Cresta's unified AI platform supports this approach by sharing data and integrations across Cresta AI Agent and Cresta Agent Assist, while Cresta Conversation Intelligence uses the same governance and analytics foundation. Conversation analysis informs real-time guidance, and agent interactions help train better AI agents over time. Quality management shifts from reactive spot checks to proactive monitoring.

Visit our resource library to explore more contact center ROI approaches, or request a demo to see how Cresta's cost, revenue, and experience capabilities work together in practice.

Frequently asked questions about contact center ROI

Which contact center metric has the biggest impact on ROI?

First call resolution tends to have the broadest ROI impact because it uniquely affects both cost and customer satisfaction at the same time: resolving an issue on the first contact eliminates the repeat work, staffing pressure, and CSAT risk that come with every follow-up interaction. Improving FCR by even a few percentage points across tens of thousands of daily contacts can reduce annual operating costs materially while also driving retention. The challenge is that FCR improvement requires addressing root causes in agent knowledge, process design, and self-service quality rather than managing a single input.

How do you build a contact center ROI business case for finance leadership?

The most effective business cases separate cost savings, revenue contribution, and revenue protection into distinct estimates rather than combining them into a single number. Finance teams respond to concrete inputs like contact volume, average handle time, churn rate, and average customer lifetime value. A retention calculation that translates a 2% churn improvement across a defined customer segment into protected lifetime value is far more credible to a CFO than a general productivity claim. Build the case from actual operational data rather than industry benchmarks wherever possible.

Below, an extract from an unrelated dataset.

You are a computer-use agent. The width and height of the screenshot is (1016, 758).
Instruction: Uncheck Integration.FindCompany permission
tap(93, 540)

How does first call resolution affect contact center ROI?

Every repeat contact costs roughly the same as the original interaction, which means FCR failures double the cost of that customer's issue. In high-volume operations, a 5-percentage-point improvement in FCR can eliminate tens of thousands of contacts per year, recovering agent capacity that can be redeployed or used to reduce overtime.

What separates high-ROI automation programs from low-ROI ones?

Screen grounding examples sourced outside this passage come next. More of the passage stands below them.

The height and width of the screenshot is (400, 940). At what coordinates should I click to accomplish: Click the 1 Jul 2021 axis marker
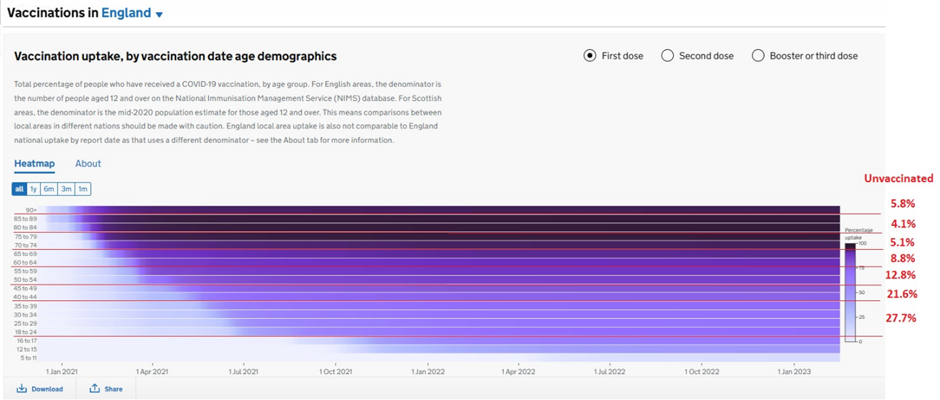pos(244,371)
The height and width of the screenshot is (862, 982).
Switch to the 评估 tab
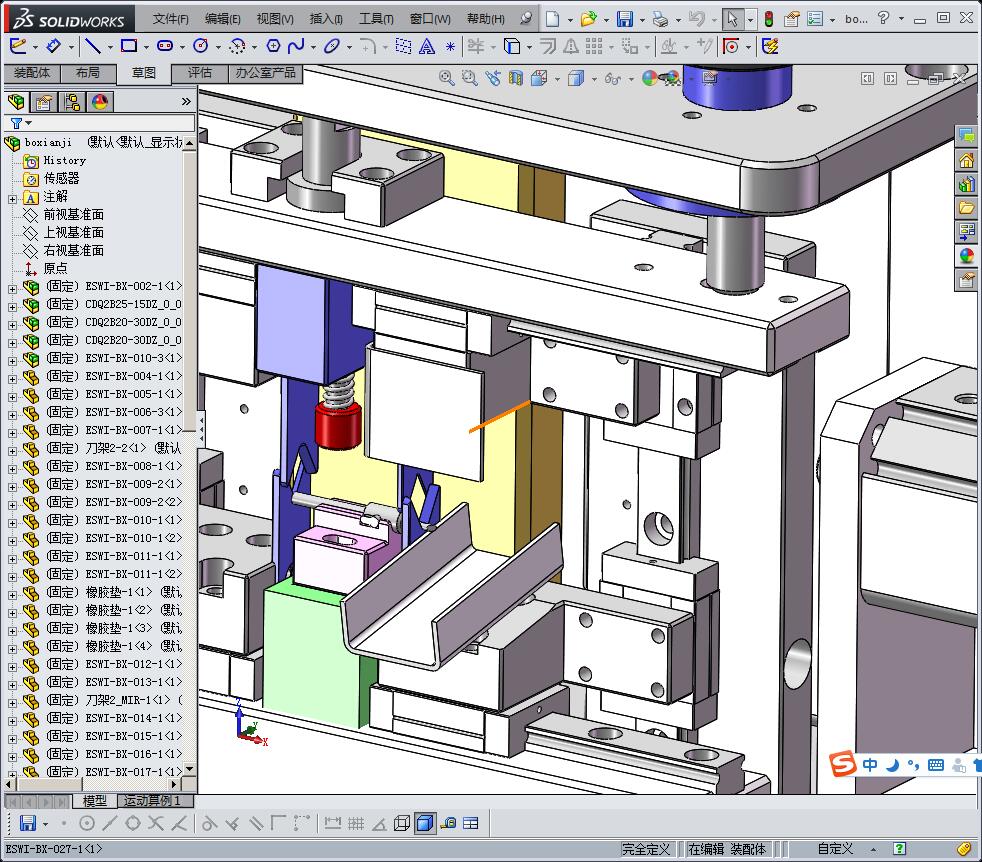(x=200, y=73)
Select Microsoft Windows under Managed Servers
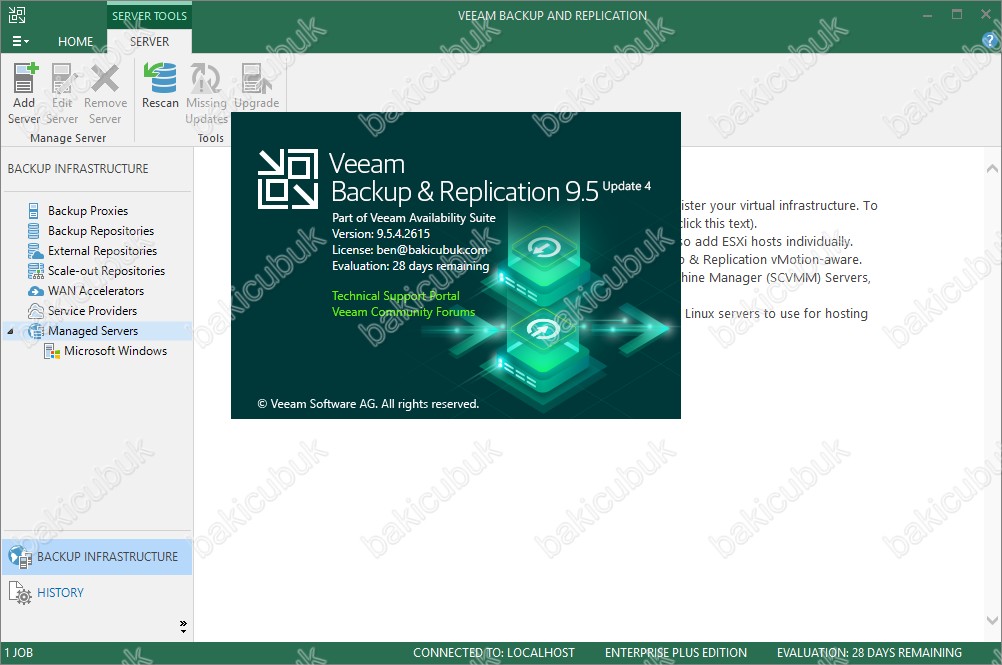Screen dimensions: 1002x665 pos(115,351)
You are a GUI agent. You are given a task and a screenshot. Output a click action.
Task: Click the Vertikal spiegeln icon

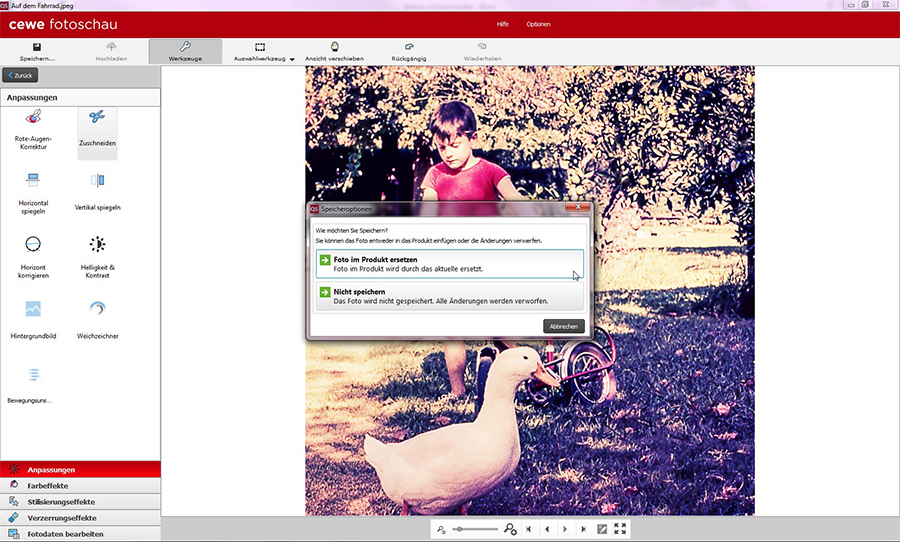tap(97, 181)
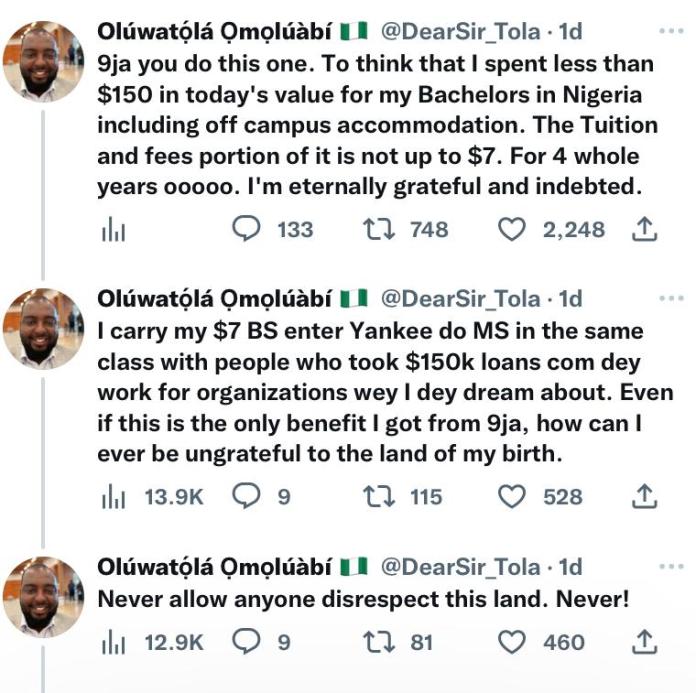This screenshot has width=696, height=693.
Task: Like the tweet with 2,248 likes
Action: coord(512,230)
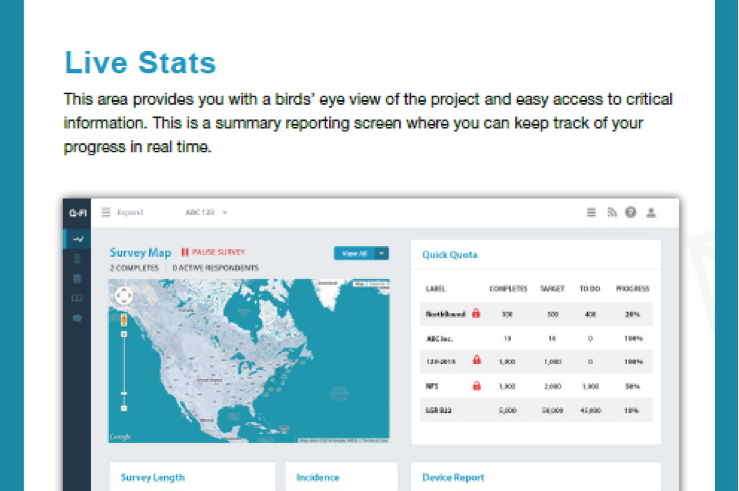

High-ROI automation programs start with visibility into which contact types are actually good automation candidates before committing to build. Low-ROI programs automate whatever is easiest to automate rather than what is most valuable, then discover in production that containment rates disappoint because the conversations were more complex than expected. The other consistent differentiator is escalation design. Clear handoff paths and post-escalation visibility reduce the risk of customers falling through the gap between AI and human handling, which is where repeat contacts and complaints tend to originate.